Pour nous, ça veut dire quoi ? Potentiellement des billets moins chers sur les vols transatlantiques d’ici 2-3 ans. Mais surtout, ça montre que l’industrie cherche vraiment à réduire ses coûts. Et ça, c’est bon signe pour nos portefeuilles.
| Type de vol | Économie carburant estimée | Impact prix billet (estimation perso) |
|---|---|---|
| Court-courrier (- de 3h) | 2-3% | -10 à -20€ |
| Moyen-courrier (3-6h) | 4-6% | -30 à -50€ |
| Long-courrier (+ de 6h) | 7-10% | -80 à -150€ |
Mes vraies techniques pour payer moins cher
La multi-destination cachée
Au lieu de chercher Paris-Bangkok direct, je cherche :
- Paris-Istanbul (150€)
- Istanbul-Bangkok (250€)
Total : 400€ au lieu de 650€ en direct. Bonus : je peux rester 2 jours à Istanbul si je veux.
Les aéroports secondaires (mais pas trop)
Beauvais c’est l’enfer. Mais Charleroi au lieu de Bruxelles ? Baden-Baden au lieu de Stuttgart ? Là on parle. La règle : max 1h30 de transport jusqu’au centre-ville, sinon l’économie part en fumée.
Le coup du mercredi 3h du mat’
C’est con mais ça marche. Je mets mon réveil, je check, je booke si c’est bon. Les algorithmes de prix sont moins réactifs la nuit. J’ai chopé un Paris-New York à 280€ comme ça. Par contre, faut être réveillé pour pas se tromper dans les dates.
Les erreurs qui m’ont coûté cher
J’ai fait toutes les conneries possibles :
- Attendre le dernier moment (spoiler : ça marche jamais)
- Réserver trop tôt (6 mois avant c’est trop, 2-3 mois c’est mieux)
- Ignorer les escales longues (Dubai 8h ? Netflix et chill dans le lounge)
- Snober les compagnies du Golfe (elles sont souvent moins chères et plutôt cool)
Mon système actuel (qui cartonne)
Concrètement, voilà comment je fais maintenant :
Étape 1 : Je définis mes dates flexibles (+/- 3 jours minimum)

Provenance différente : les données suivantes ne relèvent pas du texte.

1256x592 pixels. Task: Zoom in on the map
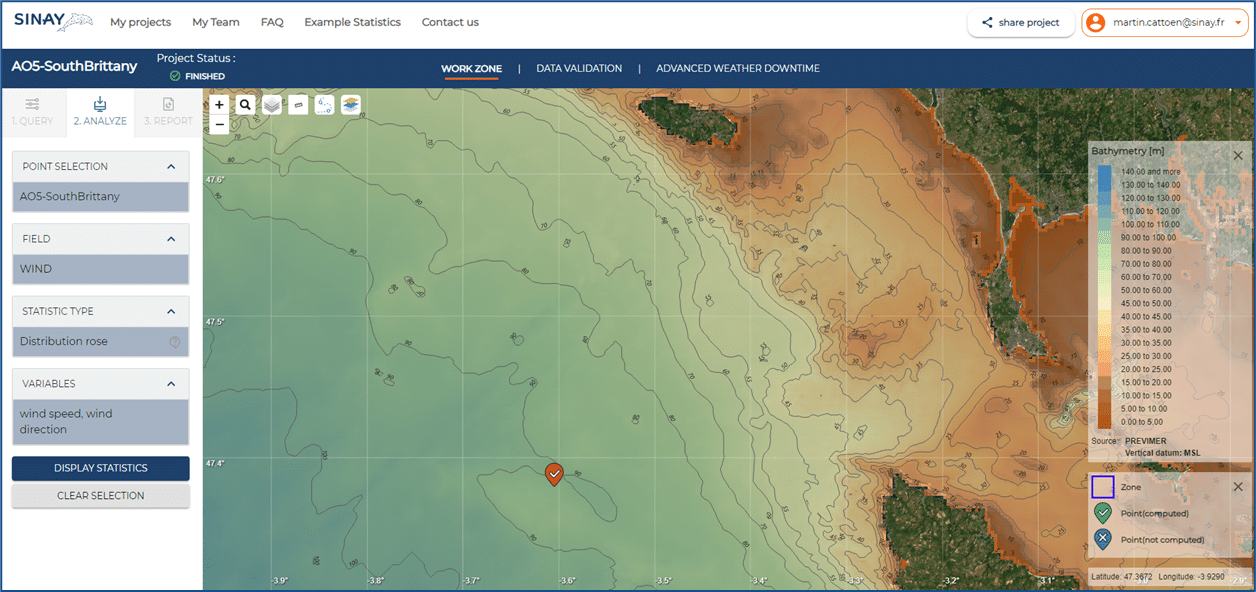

Étape 2 : Je check sur 4 sites différents (Skyscanner, Google Flights, Momondo, Kayak) – attention, comme pour la réglementation fiscale danoise, certains sites appliquent des tarifs différents selon votre localisation
Étape 3 : Je note les prix sur 7 jours
Étape 4 : Je booke quand je vois -15% par rapport à la moyenne
Simple. Efficace. Pas de prise de tête.
FAQ
C’est vrai que les prix augmentent si on cherche trop ?
Oui et non. Les cookies jouent un rôle, mais c’est surtout l’offre et la demande. Mon conseil : navigation privée pour chercher, navigation normale pour booker (au cas où y’a un cashback).

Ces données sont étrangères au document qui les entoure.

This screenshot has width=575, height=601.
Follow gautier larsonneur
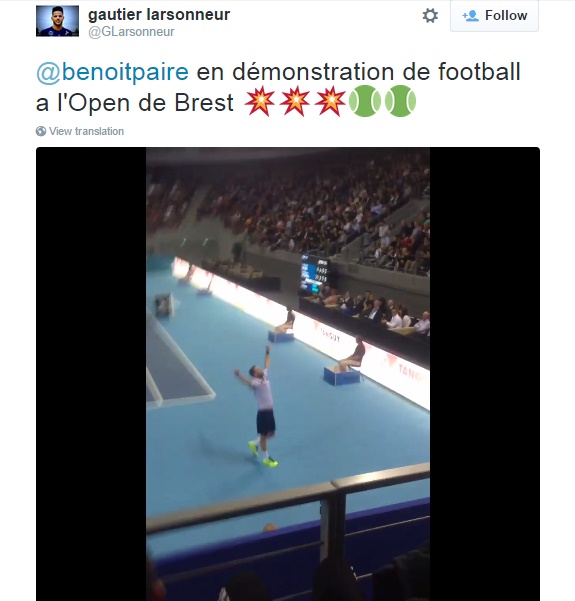[x=494, y=15]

Vaut mieux réserver l’aller-retour ensemble ?
Pas forcément. Sur mes 5 derniers voyages, j’ai économisé en moyenne 60€ en prenant les billets séparément, ce qui rejoint les stratégies pour économiser sur les voyages recommandées par les experts. Mais attention aux galères si un vol est annulé.
Les alertes de prix, ça sert vraiment ?
Carrément. Mais faut pas mettre 50 alertes, sinon on devient fou. 3-4 destinations max, et on booke direct quand ça sonne.
Le meilleur jour pour partir ?
Mardi ou mercredi pour l’aller, dimanche pour le retour. Les vols du vendredi soir et lundi matin sont les pires niveau prix. J’ai fait le calcul sur 1 an : 23% plus cher en moyenne.
Voilà. 1200 euros économisés cette année avec ces techniques. Pas mal pour quelqu’un qui galèrait avec des vols à 500 balles y’a deux ans. La clé ? Patience, flexibilité, et un réveil à 3h du mat’ de temps en temps.